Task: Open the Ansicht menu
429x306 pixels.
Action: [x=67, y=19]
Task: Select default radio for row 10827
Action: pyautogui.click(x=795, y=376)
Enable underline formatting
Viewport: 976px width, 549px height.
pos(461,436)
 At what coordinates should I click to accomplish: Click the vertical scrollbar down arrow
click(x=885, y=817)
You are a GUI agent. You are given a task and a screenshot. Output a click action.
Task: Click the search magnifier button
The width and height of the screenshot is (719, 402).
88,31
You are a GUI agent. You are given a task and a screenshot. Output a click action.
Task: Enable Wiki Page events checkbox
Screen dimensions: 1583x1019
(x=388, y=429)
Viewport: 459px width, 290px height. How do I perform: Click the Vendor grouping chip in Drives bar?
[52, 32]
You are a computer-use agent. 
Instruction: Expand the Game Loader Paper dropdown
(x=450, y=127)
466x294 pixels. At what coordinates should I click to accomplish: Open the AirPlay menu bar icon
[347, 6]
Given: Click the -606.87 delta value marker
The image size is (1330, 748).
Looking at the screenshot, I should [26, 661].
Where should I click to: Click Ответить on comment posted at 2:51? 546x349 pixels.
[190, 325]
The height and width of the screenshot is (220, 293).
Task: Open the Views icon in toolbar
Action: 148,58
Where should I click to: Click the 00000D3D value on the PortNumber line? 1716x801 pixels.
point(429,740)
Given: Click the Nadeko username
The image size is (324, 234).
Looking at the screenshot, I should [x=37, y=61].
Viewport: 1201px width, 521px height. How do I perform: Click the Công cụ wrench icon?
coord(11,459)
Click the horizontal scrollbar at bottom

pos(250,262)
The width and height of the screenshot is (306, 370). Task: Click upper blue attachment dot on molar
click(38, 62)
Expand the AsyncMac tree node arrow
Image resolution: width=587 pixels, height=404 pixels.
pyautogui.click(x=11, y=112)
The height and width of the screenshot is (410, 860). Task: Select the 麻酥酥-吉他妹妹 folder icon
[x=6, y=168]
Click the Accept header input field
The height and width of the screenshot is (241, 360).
====
Starting with the line that contains "Expand the AsyncMac tree node arrow" and going through the end of the material, turn those lines into a numbered list with any blank lines dropped.

(Reply):
1. Expand the AsyncMac tree node arrow
2. Image resolution: width=587 pixels, height=404 pixels.
3. pyautogui.click(x=11, y=112)
4. The height and width of the screenshot is (410, 860). Task: Select the 麻酥酥-吉他妹妹 folder icon
5. [x=6, y=168]
6. Click the Accept header input field
7. The height and width of the screenshot is (241, 360).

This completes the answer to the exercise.